(begin)

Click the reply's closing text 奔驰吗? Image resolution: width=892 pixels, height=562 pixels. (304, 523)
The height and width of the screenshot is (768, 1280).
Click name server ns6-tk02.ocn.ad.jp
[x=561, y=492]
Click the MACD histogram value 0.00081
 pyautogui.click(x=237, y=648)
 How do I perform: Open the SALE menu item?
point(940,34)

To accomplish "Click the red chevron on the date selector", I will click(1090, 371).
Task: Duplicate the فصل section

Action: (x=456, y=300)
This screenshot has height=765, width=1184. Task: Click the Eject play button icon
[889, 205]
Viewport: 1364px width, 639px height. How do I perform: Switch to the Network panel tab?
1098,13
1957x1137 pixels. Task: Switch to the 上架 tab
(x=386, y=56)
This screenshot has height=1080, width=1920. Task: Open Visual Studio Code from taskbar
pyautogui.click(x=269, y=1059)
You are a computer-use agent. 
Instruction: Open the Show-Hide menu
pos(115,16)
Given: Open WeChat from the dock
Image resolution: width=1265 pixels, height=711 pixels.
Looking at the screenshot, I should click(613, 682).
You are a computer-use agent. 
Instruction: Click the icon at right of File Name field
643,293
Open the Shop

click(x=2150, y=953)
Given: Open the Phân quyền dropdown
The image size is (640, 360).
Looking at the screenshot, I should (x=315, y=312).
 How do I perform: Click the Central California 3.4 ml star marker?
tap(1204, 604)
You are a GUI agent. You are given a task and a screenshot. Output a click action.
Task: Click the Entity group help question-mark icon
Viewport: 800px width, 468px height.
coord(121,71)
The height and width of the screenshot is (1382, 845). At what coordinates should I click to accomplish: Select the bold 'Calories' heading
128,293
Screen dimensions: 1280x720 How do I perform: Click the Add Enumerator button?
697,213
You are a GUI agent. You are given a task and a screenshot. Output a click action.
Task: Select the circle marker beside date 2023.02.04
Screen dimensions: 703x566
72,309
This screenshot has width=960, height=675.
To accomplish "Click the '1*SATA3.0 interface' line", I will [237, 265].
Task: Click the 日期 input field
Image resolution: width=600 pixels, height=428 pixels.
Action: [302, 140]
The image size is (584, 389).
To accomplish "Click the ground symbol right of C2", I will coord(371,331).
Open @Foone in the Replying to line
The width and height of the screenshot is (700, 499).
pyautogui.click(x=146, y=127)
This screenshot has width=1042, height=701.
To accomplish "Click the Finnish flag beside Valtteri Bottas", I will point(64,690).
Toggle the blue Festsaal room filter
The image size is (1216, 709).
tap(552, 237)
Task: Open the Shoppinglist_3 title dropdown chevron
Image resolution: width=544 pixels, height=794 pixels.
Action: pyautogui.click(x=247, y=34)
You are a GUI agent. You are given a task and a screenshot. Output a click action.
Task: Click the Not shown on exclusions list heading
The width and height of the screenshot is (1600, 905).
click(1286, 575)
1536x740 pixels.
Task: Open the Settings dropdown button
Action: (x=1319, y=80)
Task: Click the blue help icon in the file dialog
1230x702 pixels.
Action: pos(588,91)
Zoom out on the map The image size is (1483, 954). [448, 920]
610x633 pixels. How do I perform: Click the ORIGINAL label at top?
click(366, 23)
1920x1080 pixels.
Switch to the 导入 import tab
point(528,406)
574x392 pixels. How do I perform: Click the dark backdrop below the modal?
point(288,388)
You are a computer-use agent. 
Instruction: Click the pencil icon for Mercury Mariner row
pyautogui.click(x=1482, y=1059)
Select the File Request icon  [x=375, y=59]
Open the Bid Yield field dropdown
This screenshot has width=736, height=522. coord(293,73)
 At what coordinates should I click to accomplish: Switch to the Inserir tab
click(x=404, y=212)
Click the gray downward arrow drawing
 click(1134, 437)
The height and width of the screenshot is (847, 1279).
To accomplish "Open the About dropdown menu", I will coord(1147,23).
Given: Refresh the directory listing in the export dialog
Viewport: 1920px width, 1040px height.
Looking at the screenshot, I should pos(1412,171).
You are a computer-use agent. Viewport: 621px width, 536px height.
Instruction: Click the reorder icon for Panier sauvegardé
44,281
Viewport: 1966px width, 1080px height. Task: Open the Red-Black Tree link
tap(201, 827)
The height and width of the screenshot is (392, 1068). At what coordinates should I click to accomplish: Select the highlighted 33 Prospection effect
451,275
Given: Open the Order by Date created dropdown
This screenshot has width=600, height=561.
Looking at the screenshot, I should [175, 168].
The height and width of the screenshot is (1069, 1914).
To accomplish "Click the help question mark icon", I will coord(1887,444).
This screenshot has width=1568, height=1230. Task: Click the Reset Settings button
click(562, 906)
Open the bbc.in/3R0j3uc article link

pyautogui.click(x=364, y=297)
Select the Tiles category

(end)

Task brief :: Rewrite the records starting at the line that has "The height and width of the screenshot is (847, 1279)." and stopping after the last of the records, changing "dropdown" to "drop-down" and keeping everything else the same.

Written response ::
The height and width of the screenshot is (847, 1279).
To accomplish "Open the About drop-down menu", I will coord(1147,23).
Given: Refresh the directory listing in the export dialog
Viewport: 1920px width, 1040px height.
Looking at the screenshot, I should pos(1412,171).
You are a computer-use agent. Viewport: 621px width, 536px height.
Instruction: Click the reorder icon for Panier sauvegardé
44,281
Viewport: 1966px width, 1080px height. Task: Open the Red-Black Tree link
tap(201, 827)
The height and width of the screenshot is (392, 1068). At what coordinates should I click to accomplish: Select the highlighted 33 Prospection effect
451,275
Given: Open the Order by Date created drop-down
This screenshot has width=600, height=561.
Looking at the screenshot, I should [175, 168].
The height and width of the screenshot is (1069, 1914).
To accomplish "Click the help question mark icon", I will coord(1887,444).
This screenshot has width=1568, height=1230. Task: Click the Reset Settings button
click(562, 906)
Open the bbc.in/3R0j3uc article link

pyautogui.click(x=364, y=297)
Select the Tiles category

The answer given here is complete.